Bill Cosby to be freed from prison after court tosses sexual assault conviction By Reuters

© Reuters. FILE PHOTO: Actor and comedian Bill Cosby is seen in this booking photo released by Montgomery County Correctional Facility, Maryland U.S., September 25, 2018. Courtesy Montgomery County Correctional Facility/Handout via REUTERS

By Joseph Ax and Jonathan Stempel

(Reuters) -Pennsylvania’s highest court on Wednesday overturned Bill Cosby’s sexual assault conviction and ordered him released from prison immediately, saying he never should have faced charges after striking a non-prosecution deal with a previous district attorney more than 15 years ago.

The decision by the Pennsylvania Supreme Court came after Cosby had served more than two years of a potential three- to 10-year sentence in a state prison following his 2018 conviction.

Cosby, 83, could be released as soon as Wednesday afternoon from a state correctional facility in Shippack, Pennsylvania.

The comedian and actor was best known for his role as the lovable husband and father in the 1980s television comedy series “The Cosby Show,” earning him the nickname “America’s Dad.”

But his family-friendly reputation was shattered after dozens of women accused him of sexual assault over a period of decades.
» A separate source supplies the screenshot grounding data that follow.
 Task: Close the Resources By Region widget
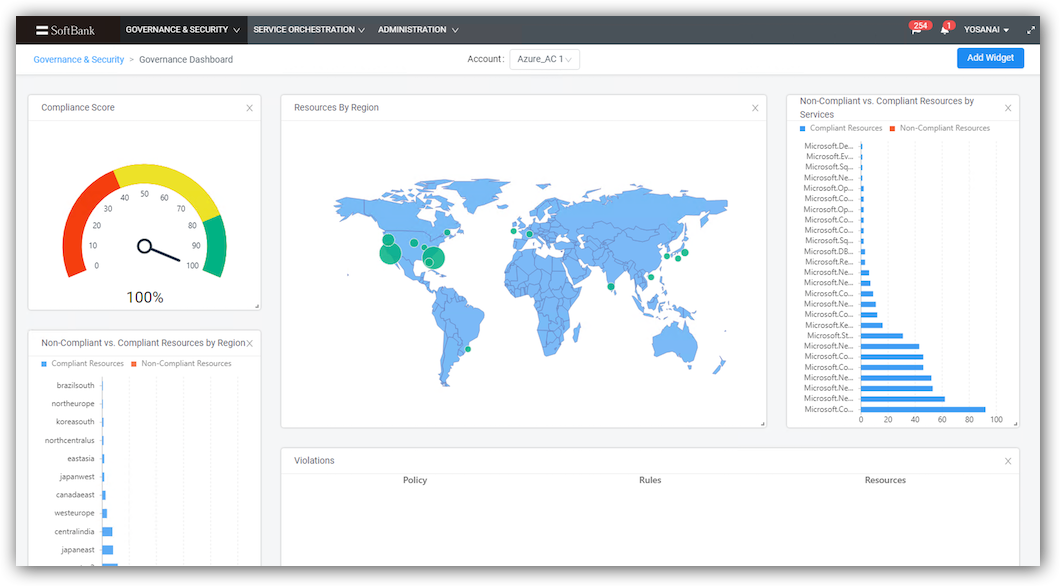(x=755, y=108)
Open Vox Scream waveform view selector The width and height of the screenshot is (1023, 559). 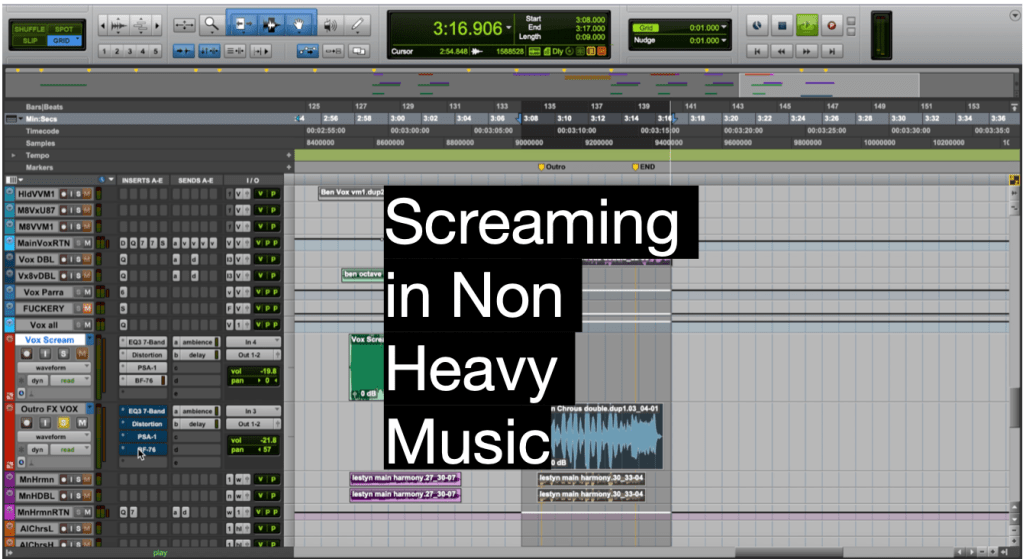(x=51, y=368)
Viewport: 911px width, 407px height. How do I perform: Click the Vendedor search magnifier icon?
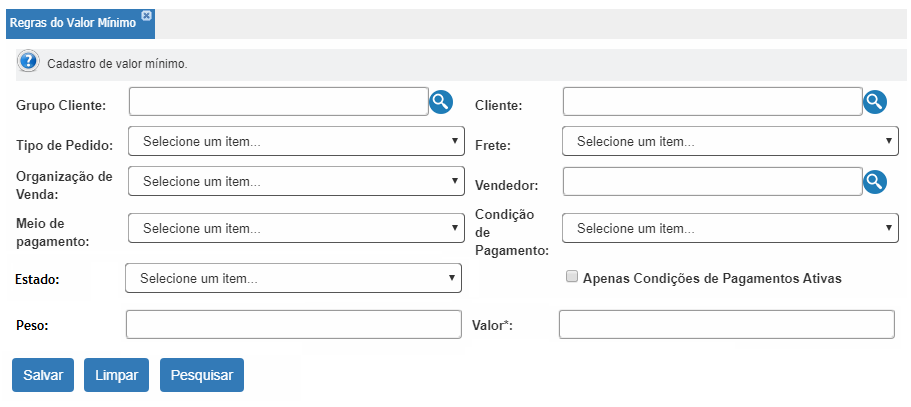(875, 182)
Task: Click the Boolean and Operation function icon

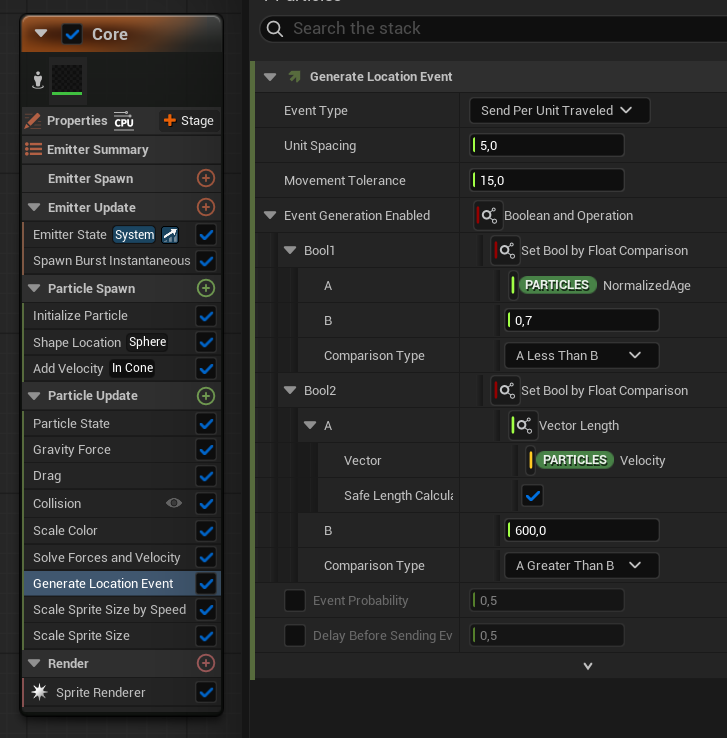Action: click(489, 216)
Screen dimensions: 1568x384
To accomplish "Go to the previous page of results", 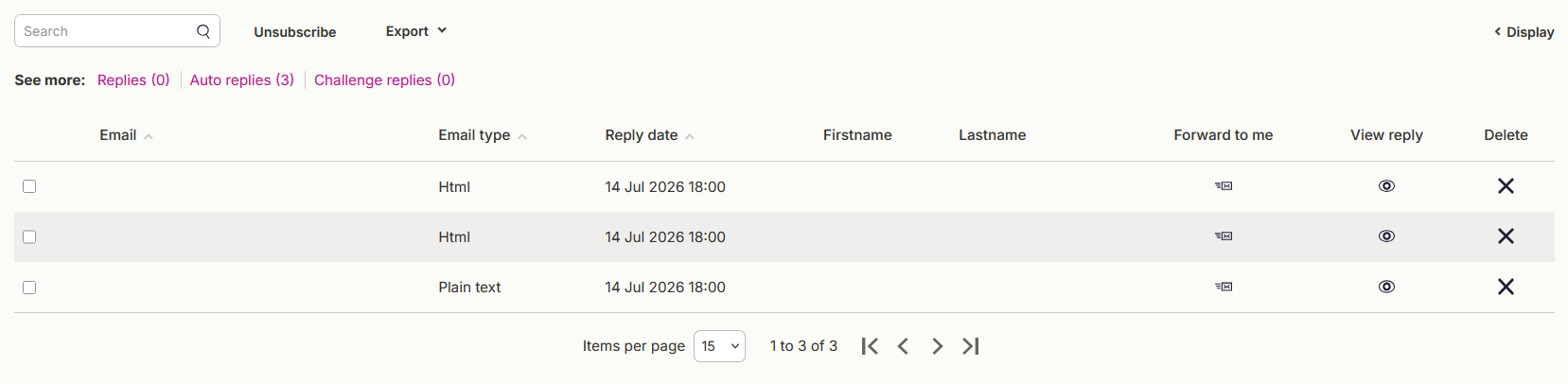I will (903, 346).
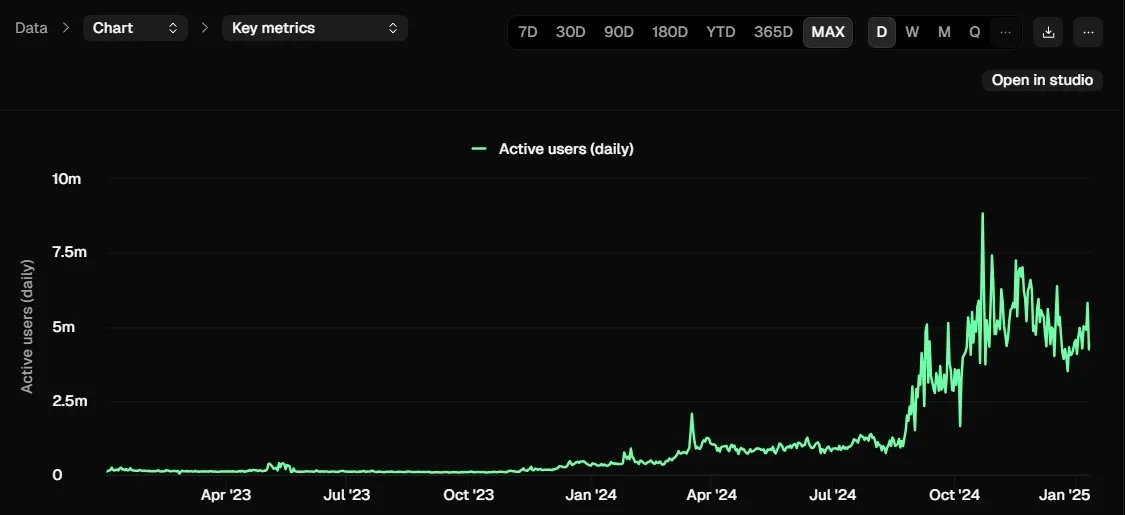The width and height of the screenshot is (1125, 515).
Task: Switch to monthly granularity M
Action: (944, 32)
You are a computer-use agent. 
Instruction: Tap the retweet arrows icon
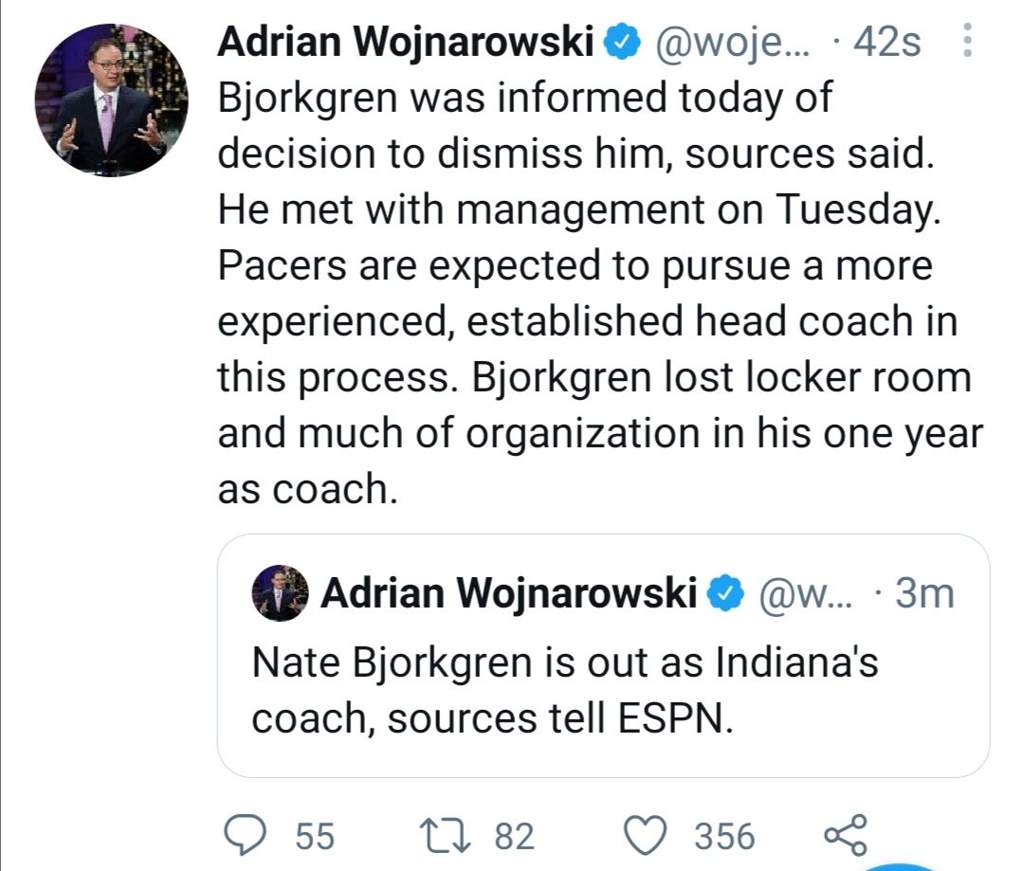(445, 836)
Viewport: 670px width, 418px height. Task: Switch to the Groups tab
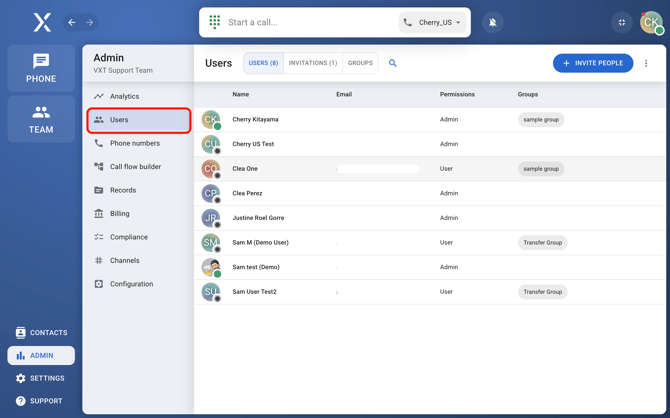360,63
His conviction was widely seen as a landmark moment in the #MeToo movement that brought forth an array of allegations against powerful men in Hollywood and beyond.

Cosby was found guilty of sexually assaulting Andrea Constand, a Temple University employee, in his home in 2004 after drugging her with unidentified pills. Constand’s allegations were the only ones against Cosby that were not too old to allow for criminal charges.

The court’s majority found that a state prosecutor, Bruce Castor, had struck a deal with Cosby’s attorneys in 2005 not to bring criminal charges.

As a result, Cosby was unable to avoid testifying as part of a civil lawsuit that Constand brought against him, since defendants can only refuse to testify when faced with criminal prosecution.

His sworn deposition, which a judge later unsealed in 2015, prompted a newly elected district attorney, Kevin Steele, to charge Cosby later that year, just days before the statute of limitations was set to expire.

That prosecution, the court found, essentially amounted to reneging on Castor’s earlier promise not to charge Cosby.

“In light of these circumstances, the subsequent decision by successor D.A.s to prosecute Cosby violated Cosby’s due process rights,” Justice David Wecht wrote for the majority. “There is only one remedy that can completely restore Cosby to the status quo ante. He must be discharged, and any future prosecution on these particular charges must be barred.”

One dissenting justice said Cosby should stay in prison, while two others said it was wrong to bar prosecutors from retrying him, though without relying on the tainted evidence.

“So drastic a step merely increases to an intolerable degree interference with the public interest in having the guilty brought to book,” Associate Justice Kevin Dougherty wrote.

The trial judge had ruled that Castor and Cosby had not reached a formal deal, noting the lack of a written immunity agreement, and had also questioned Castor’s account. A lower appeals court had upheld that finding, prompting Cosby to turn to the state Supreme Court.

Castor made national headlines in February as a member of former President Donald Trump’s legal defense team during Trump’s impeachment trial in the U.S. Senate. The former prosecutor delivered a rambling opening statement that drew sharp criticism from several senators, including Republican supporters of Trump.